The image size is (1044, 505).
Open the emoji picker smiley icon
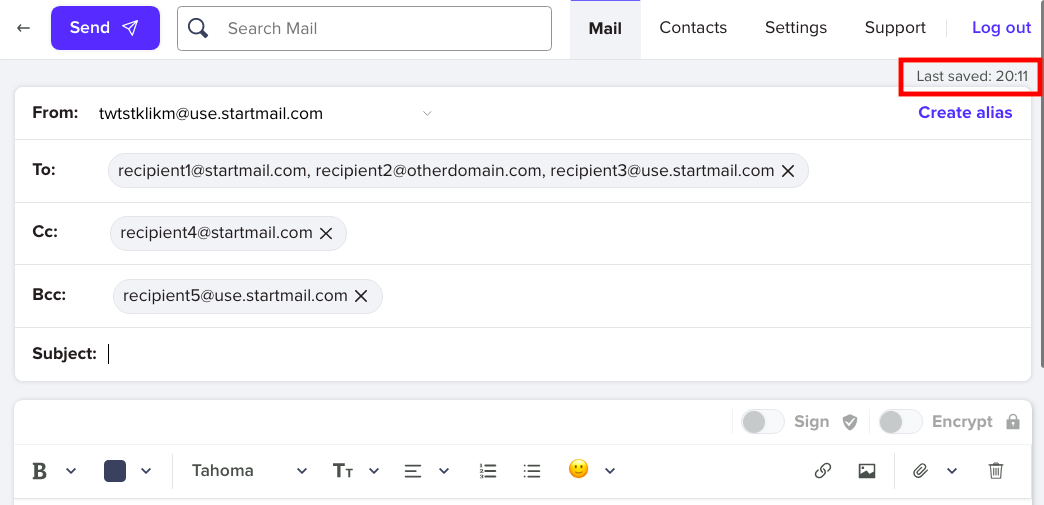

---

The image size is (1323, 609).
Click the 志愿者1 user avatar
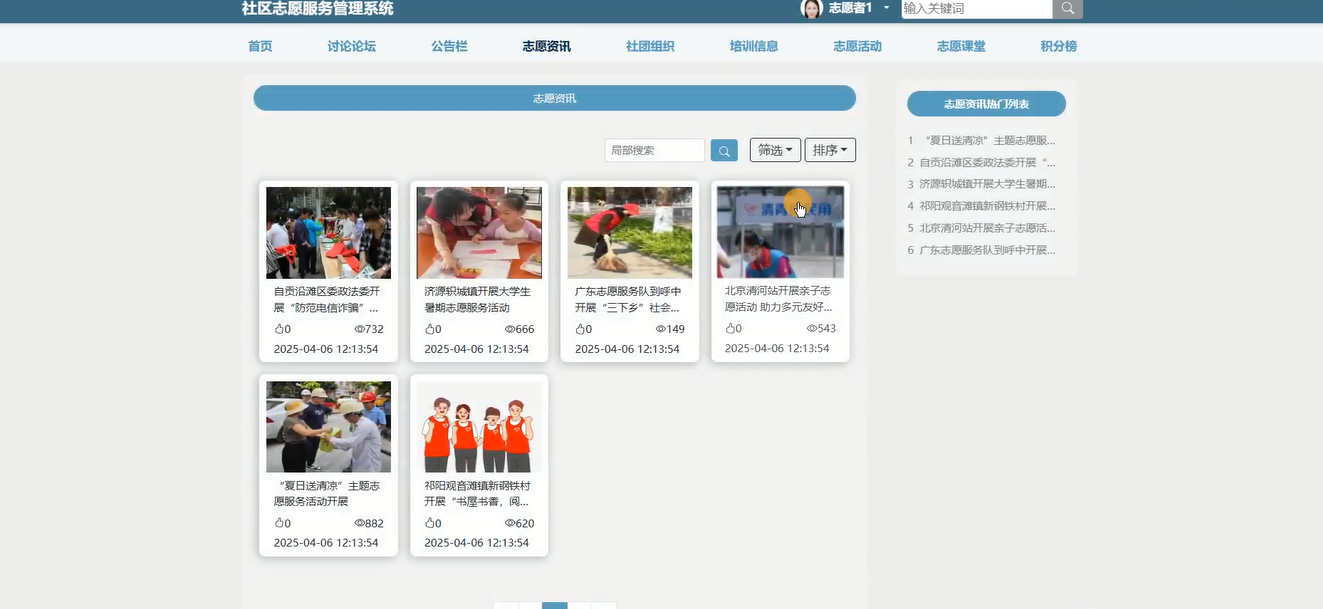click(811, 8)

• [EXERCISE BRIEF]:
Copy all lines from the material that include "size".

• [THE COMPLETED TASK]:
The image size is (1044, 505).
The image size is (1323, 609).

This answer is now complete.